### [SUPPLIED PASSAGE]
+++++

Nigeria’s tax revolution will fail unless it confronts power
Nigeria’s fiscal crisis is not a mystery. It is not caused by a lack of laws, policy papers, or technical expertise. It is the result of a political settlement that has, for decades, allowed wealth and power to sit comfortably outside the reach of the taxman. On January 01, 2026, that settlement was challenged, at least on paper, by the activation of four sweeping tax laws designed to redraw the boundaries of who pays, who collects, and who is accountable. Whether this moment becomes the birth of a modern revenue state or just another round of administrative theatre will depend less on the elegance of the statutes and more on whether Nigeria is finally willing to tax its own elite.
Nigeria’s tax-to-GDP ratio has long been an international embarrassment. At under 15 percent, it sits far below the levels needed to finance infrastructure, education, healthcare, or even basic state capacity. Successive governments have blamed informality, weak administration, and narrow tax bases. These problems are real. But they are not the core of Nigeria’s fiscal failure. The real problem is that Nigeria’s tax system has never been designed to confront power.
Read also: Nigeria’s tax revolution has begun – but precision, not ambition, will determine its success
For decades, taxation in Nigeria has operated on a simple, brutal logic: those who are easiest to tax are taxed the most. Salaried workers face PAYE. Consumers pay VAT and excise duties. Small businesses are harassed by multiple levies. Meanwhile, politically connected corporations, import cartels, oil traders, telecom giants, and financial institutions negotiate, delay, underreport, or avoid. The result is not merely low revenue; it is a tax regime that deepens inequality and corrodes legitimacy.
Seen through this lens, the 2025–2026 reforms raise a more unsettling question than whether statutes are well drafted: do these laws change who pays?
The consolidation of Nigeria’s tax laws into a single code is presented as a technical achievement, and it is. Simplification reduces compliance costs and makes administration easier. But clarity alone does not create justice. A beautifully organised tax code that still allows powerful actors to escape will only make exploitation more efficient.
“Nigeria’s tax reform, then, is not really about tax. It is about whether the Nigerian state is ready to discipline its own elites.”
Likewise, the transformation of the Federal Inland Revenue Service into a Nigeria Revenue Service looks like institutional progress. Centralisation, data integration, and expanded mandates can strengthen enforcement. But institutions are not neutral. In countries where revenue agencies are politically protected and professionally insulated, they become instruments of fairness. In countries where political elites can interfere, they become tools for selective punishment.
Nigeria’s history gives little reason for optimism. From customs to oil royalties to company income tax, enforcement has always been toughest on those without political cover. Unless the new Nigeria Revenue Service is insulated from political interference and elite capture, it risks becoming more powerful but not more just.
This is why many of the debates currently dominating elite policy circles are dangerously misplaced. Analysts obsess over drafting ambiguities, capital gains indexation, and the fine print of withholding tax. These are not trivial issues, but they are not decisive. India, Brazil, and Indonesia operate with far more complex and ambiguous tax laws than Nigeria and still collect far more revenue. What they have, and Nigeria lacks, is the political will to make powerful people pay.

+++++

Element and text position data
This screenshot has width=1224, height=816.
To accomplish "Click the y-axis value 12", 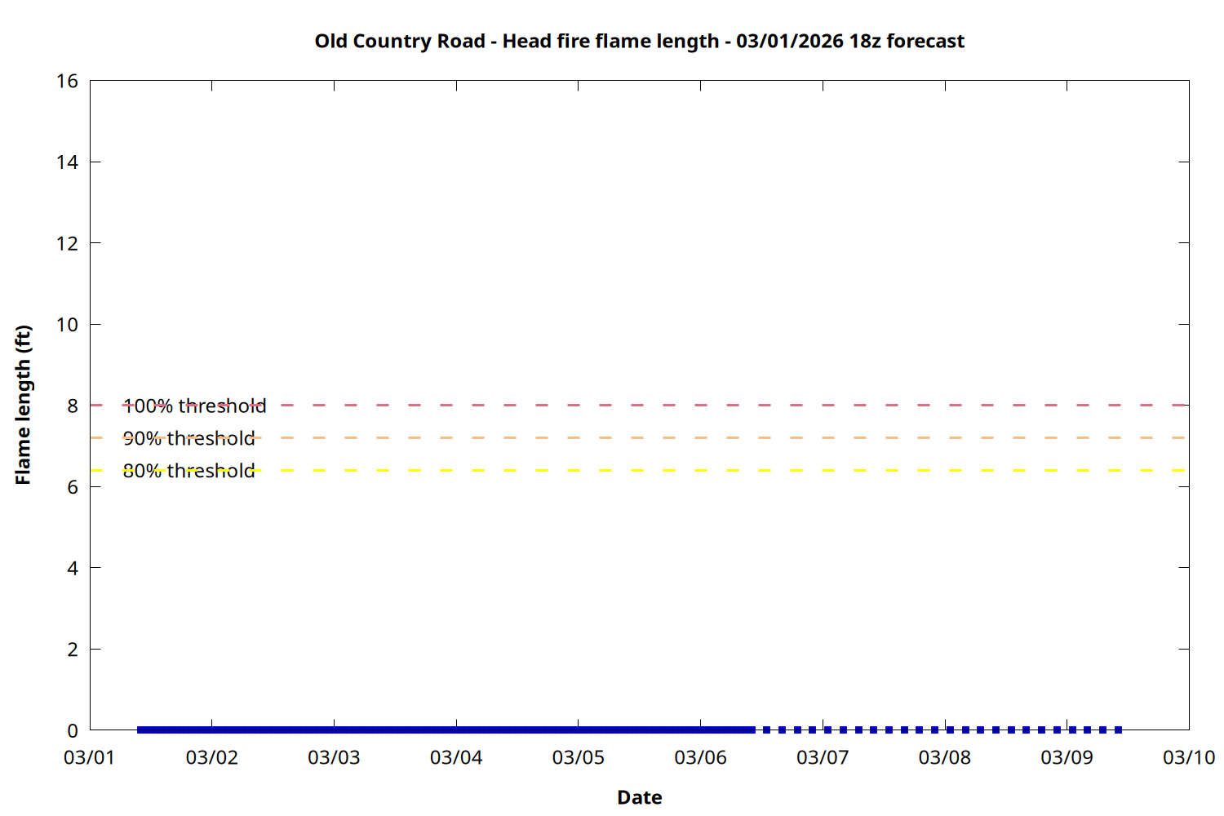I will coord(67,243).
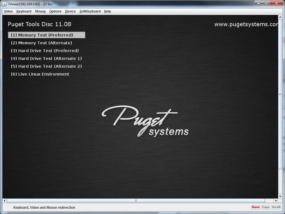
Task: Launch the Live Linux Environment entry
Action: 40,74
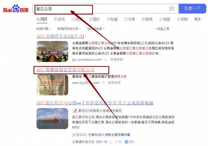Image resolution: width=208 pixels, height=146 pixels.
Task: Click conference room result thumbnail
Action: coord(52,51)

+++++

### [REQUESTS]
[1] Reproduce the article on Nigeria's tax reform word for word, from "Seen through this" up to and including "exploitation more efficient.".
[2] Condense the paragraph of the article on Nigeria's tax reform that begins "For decades, taxation in Nigeria" into a short bulleted list that keeps its main facts.
None of the work asked here depends on these lines.

### [EXPECTED OUTPUTS]
[1]
Seen through this lens, the 2025–2026 reforms raise a more unsettling question than whether statutes are well drafted: do these laws change who pays?
The consolidation of Nigeria’s tax laws into a single code is presented as a technical achievement, and it is. Simplification reduces compliance costs and makes administration easier. But clarity alone does not create justice. A beautifully organised tax code that still allows powerful actors to escape will only make exploitation more efficient.

[2]
- For decades, Nigerian taxation has followed a simple, brutal logic: those easiest to tax are taxed the most.
- Salaried workers face PAYE, consumers pay VAT and excise duties, and small businesses are harassed by multiple levies.
- Politically connected corporations, import cartels, oil traders, telecom giants, and financial institutions negotiate, delay, underreport, or avoid.
- The result is not merely low revenue but a tax regime that deepens inequality and corrodes legitimacy.